Source text:

Good job: Alexander Zverev and winner Novak Djokovic
Good job: Alexander Zverev and winner Novak Djokovic
Dominic Thiem

By Eleanor Crooks

Novak Djokovic joined his great rivals in the semi-finals of the French Open as the dominance of the top seeds reached its seemingly inevitable conclusion.

World No.1 Djokovic is still to drop a set after a 7-5 6-2 6-2 victory over Alexander Zverev, and he will take on fourth seed Dominic Thiem, who defeated Karen Khachanov 6-2 6-4 6-2 to reach a fourth successive semi-final at Roland Garros.

With Rafael Nadal taking on Roger Federer in the other semi, the top four seeds are all through to the last four for the first time at a Grand Slam since the Australian Open in 2012.

Remarkably, it is the first time at a Slam since the French Open seven years ago that Djokovic, Federer and Nadal have all made it through to the semi-finals.

Djokovic said: "It speaks about the quality of the tournament and the quality of the top four guys that reached the last four.

"It's great to have the top four players competing in the semi-finals at the biggest event because it brings even more rivalry, more importance to those matches and to the tournament in general.

"Dominic is deservedly where he is, one of the top four guys, especially on clay. He's got that tremendous power, especially with forehand and serve. I think his backhand has also improved a lot in the last couple of years.

"If he continues playing this way, not just on clay, I think we will probably be seeing him more often on different surfaces in the final stages of tournaments.

"It's a different time for us now than five years ago. We're a bit older. But we have still been enjoying some of our best tennis in the biggest events, talking about Federer, Nadal, and myself. For me, that's really great to see."

Djokovic's win over Zverev was his 26th in succession at the Slams. Two more wins will see him become the first man in the Open era to hold all four titles for a second time.

"The further I go in my career, the sense of history-making is only getting stronger," said Djokovic. "That's one of the greatest motivations I have.

"There is no better way to make history of the sport than to win Slams and play your best in the biggest events, and try to stay No.1 as long as you can."

Djokovic and Thiem faced each other in the semi-finals in 2016, with the Serbian winning easily, but Thiem turned the tables the following year in the quarter-finals before reaching his first Grand Slam final here last year.

The Austrian has played himself into top form after a difficult start to the tournament but, like other hopefuls before him, finds himself with a formidable road to the trophy.

"It's incredibly difficult to win a Grand Slam," he said. "Because especially for us players who don't have one yet, if everything goes quite normal, we have to beat two players with 15 or more Grand Slams.

"But I will step on the court tomorrow, try everything, of course, give everything.

"I hope it's going to be positive in the end, but the challenge is huge.

"Novak is in very good shape again, probably playing his best tennis of his life.

"I'm in the semi-finals with maybe the three best players of all time, so everybody can see how tough the way is for me."

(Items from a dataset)
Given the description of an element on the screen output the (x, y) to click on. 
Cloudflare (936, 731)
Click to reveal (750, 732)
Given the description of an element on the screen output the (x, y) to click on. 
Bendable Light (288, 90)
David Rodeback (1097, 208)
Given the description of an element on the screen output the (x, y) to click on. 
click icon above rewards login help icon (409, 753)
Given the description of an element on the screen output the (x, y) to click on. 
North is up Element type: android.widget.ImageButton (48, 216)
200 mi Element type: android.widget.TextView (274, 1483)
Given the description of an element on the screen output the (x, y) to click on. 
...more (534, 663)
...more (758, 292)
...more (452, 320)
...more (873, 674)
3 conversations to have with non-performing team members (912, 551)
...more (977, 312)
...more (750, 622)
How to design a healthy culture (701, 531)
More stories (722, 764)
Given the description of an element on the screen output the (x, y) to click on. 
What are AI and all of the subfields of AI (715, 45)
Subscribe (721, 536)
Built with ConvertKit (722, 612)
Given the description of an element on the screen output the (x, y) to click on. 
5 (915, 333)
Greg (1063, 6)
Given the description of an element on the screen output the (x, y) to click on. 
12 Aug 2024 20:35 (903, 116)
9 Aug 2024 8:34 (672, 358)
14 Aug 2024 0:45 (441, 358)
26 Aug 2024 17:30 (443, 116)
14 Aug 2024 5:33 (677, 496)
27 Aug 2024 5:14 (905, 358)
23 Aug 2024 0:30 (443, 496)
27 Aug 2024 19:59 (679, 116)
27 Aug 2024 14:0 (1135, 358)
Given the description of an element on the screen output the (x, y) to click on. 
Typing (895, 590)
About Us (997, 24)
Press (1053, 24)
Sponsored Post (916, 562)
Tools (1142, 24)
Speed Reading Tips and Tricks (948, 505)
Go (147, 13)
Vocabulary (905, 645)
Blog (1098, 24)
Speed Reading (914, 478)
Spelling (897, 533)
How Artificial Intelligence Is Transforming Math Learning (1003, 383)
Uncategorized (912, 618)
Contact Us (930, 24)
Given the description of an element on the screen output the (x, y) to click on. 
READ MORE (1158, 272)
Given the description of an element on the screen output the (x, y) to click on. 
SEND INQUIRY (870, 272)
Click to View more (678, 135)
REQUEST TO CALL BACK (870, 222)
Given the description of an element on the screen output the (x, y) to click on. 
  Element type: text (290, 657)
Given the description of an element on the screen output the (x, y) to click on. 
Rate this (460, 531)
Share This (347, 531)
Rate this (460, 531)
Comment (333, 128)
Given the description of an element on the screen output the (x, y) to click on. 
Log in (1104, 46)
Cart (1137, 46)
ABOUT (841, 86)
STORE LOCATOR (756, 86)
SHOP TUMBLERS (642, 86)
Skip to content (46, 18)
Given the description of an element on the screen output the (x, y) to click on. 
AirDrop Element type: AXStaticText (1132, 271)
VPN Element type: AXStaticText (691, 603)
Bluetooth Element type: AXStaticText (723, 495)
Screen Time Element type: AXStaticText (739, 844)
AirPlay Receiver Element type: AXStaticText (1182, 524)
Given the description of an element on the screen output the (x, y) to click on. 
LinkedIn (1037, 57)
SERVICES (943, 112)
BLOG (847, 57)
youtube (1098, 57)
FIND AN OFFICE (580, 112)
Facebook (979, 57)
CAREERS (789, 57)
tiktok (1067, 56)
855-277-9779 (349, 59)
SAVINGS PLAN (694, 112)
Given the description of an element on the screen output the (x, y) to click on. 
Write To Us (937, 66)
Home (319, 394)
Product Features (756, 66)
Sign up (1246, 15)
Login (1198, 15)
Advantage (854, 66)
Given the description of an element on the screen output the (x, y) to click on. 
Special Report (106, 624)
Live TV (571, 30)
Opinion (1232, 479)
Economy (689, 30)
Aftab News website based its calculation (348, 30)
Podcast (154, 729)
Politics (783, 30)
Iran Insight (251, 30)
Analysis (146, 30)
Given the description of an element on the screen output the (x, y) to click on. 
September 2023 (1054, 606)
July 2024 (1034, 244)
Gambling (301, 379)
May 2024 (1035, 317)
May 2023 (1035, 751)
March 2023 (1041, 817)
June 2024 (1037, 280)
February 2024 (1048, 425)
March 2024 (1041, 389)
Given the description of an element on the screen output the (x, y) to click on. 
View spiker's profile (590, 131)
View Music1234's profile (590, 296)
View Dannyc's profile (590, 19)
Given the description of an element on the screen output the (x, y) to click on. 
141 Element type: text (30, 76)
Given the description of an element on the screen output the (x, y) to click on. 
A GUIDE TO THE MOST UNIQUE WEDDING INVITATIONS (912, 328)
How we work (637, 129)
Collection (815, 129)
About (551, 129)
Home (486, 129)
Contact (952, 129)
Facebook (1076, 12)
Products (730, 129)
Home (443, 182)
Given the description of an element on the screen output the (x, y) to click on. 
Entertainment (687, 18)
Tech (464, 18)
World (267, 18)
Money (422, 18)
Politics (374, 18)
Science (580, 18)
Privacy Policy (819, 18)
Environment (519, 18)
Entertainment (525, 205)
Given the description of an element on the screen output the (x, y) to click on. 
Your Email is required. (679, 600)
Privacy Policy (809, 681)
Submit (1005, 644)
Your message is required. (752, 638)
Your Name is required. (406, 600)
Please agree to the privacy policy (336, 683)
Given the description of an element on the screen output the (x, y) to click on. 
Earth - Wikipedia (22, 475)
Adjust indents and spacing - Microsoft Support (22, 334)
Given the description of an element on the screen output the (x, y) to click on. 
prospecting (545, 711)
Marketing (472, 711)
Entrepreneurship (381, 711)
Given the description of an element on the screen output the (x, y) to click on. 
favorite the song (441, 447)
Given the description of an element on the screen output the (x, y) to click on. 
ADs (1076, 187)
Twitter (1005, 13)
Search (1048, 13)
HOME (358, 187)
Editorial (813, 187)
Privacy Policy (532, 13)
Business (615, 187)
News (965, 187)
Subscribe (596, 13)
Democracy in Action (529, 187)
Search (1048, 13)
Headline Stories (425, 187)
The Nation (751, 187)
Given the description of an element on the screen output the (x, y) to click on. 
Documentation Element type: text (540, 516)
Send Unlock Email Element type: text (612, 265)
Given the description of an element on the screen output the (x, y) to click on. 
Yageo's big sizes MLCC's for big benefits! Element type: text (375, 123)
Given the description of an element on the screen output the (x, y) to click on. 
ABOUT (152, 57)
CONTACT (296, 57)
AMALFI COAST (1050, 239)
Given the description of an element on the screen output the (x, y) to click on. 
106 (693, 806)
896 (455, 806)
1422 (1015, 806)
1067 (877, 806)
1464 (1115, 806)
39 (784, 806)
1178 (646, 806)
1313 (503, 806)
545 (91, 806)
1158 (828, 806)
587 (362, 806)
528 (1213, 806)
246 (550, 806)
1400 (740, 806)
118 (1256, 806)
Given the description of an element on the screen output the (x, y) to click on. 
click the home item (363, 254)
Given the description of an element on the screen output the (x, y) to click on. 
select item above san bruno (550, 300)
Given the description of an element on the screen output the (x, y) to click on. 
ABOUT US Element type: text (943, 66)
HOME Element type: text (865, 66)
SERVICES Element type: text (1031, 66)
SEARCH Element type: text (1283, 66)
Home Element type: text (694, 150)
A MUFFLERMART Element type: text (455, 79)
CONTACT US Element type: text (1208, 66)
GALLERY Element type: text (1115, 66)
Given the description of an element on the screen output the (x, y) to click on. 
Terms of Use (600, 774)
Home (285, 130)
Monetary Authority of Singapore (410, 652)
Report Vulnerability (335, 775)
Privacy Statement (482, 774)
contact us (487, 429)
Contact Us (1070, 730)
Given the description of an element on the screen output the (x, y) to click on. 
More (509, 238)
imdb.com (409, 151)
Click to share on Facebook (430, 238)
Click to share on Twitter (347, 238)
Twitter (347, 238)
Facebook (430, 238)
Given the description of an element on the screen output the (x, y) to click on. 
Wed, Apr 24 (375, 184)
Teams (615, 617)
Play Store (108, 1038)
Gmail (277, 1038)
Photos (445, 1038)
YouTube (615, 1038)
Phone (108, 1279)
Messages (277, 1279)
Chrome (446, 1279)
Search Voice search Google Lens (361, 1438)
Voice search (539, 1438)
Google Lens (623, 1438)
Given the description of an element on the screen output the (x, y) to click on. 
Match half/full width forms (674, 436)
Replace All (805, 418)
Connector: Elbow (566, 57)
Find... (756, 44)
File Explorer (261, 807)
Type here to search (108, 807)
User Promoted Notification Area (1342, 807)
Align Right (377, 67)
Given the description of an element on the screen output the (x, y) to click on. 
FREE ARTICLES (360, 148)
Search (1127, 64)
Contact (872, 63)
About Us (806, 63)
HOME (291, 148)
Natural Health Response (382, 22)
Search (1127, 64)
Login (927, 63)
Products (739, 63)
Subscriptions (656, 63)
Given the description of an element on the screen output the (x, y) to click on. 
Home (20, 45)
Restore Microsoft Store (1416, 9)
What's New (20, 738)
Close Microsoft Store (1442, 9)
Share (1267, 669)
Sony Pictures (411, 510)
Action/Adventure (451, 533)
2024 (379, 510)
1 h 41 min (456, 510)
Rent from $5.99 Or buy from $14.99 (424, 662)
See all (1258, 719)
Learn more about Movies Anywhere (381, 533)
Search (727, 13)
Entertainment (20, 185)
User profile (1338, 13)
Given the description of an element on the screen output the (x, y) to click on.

Actions to take:
a - According to the French Open article, by what score did Dominic Thiem defeat Karen Khachanov?
b - Reproduce the French Open article word for word from "Novak Djokovic joined" up to and including "Open in 2012.".

Task solutions:
a - 6-2 6-4 6-2

b -
Novak Djokovic joined his great rivals in the semi-finals of the French Open as the dominance of the top seeds reached its seemingly inevitable conclusion.

World No.1 Djokovic is still to drop a set after a 7-5 6-2 6-2 victory over Alexander Zverev, and he will take on fourth seed Dominic Thiem, who defeated Karen Khachanov 6-2 6-4 6-2 to reach a fourth successive semi-final at Roland Garros.

With Rafael Nadal taking on Roger Federer in the other semi, the top four seeds are all through to the last four for the first time at a Grand Slam since the Australian Open in 2012.